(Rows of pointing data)

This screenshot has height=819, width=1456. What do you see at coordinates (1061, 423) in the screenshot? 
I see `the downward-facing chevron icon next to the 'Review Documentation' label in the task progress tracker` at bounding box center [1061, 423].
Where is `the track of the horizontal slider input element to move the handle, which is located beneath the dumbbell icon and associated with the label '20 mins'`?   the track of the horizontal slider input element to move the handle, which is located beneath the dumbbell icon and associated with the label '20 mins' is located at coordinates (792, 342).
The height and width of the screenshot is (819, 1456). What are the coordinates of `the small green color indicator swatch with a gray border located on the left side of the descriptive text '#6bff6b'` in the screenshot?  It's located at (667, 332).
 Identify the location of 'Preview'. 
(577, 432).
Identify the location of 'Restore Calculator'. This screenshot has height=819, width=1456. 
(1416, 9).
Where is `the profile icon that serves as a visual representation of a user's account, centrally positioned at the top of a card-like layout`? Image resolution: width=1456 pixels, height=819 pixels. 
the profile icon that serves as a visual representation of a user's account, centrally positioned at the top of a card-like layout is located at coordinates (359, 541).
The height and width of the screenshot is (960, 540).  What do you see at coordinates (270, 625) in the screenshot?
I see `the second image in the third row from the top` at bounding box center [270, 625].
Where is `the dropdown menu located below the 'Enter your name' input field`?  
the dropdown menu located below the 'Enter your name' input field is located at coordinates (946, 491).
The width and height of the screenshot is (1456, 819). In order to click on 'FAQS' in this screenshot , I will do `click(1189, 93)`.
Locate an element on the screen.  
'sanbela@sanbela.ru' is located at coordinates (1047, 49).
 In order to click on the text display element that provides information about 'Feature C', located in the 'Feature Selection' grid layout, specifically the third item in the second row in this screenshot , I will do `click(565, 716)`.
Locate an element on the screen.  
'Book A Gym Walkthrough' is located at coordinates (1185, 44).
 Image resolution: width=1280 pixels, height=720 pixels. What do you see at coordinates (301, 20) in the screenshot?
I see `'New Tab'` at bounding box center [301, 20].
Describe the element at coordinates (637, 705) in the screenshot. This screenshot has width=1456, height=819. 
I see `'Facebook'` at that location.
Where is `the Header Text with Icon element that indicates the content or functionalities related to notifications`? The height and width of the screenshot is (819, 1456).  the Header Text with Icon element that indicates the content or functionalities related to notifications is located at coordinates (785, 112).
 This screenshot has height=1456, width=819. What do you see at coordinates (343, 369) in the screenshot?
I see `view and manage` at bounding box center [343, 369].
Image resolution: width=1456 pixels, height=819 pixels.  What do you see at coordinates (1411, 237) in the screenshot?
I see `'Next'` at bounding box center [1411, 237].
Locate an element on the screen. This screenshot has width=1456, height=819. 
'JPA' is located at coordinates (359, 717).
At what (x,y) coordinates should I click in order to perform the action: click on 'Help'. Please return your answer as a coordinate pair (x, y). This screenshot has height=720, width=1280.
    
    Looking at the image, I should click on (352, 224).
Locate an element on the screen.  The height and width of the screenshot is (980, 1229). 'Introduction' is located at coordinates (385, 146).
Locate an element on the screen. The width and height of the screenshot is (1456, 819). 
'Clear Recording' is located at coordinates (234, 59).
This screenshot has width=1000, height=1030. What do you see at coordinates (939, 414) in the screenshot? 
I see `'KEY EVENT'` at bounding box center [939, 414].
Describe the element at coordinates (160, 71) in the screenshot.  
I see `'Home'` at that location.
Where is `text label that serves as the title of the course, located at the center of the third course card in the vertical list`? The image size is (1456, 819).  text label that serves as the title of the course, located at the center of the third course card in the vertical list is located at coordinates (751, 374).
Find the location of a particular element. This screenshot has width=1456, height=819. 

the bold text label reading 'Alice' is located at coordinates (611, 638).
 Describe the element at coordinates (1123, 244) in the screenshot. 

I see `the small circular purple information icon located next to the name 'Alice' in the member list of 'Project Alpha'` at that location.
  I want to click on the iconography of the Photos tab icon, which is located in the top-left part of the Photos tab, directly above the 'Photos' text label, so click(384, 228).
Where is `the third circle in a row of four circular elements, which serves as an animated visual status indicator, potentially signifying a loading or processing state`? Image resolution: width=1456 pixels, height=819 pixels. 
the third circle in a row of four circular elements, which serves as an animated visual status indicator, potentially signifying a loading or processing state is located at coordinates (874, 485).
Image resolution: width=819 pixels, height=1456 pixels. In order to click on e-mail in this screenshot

* **SET EXERCISE**
Can you repeat the part of the entries that opens with the line containing "Locate an element on the screen. This" and closes with the line containing "Looking at the", both of those lines included?

* **SOLUTION FOR THIS TASK**
Locate an element on the screen. This screenshot has width=1456, height=819. 
'JPA' is located at coordinates (359, 717).
At what (x,y) coordinates should I click in order to perform the action: click on 'Help'. Please return your answer as a coordinate pair (x, y). This screenshot has height=720, width=1280.
    
    Looking at the image, I should click on (352, 224).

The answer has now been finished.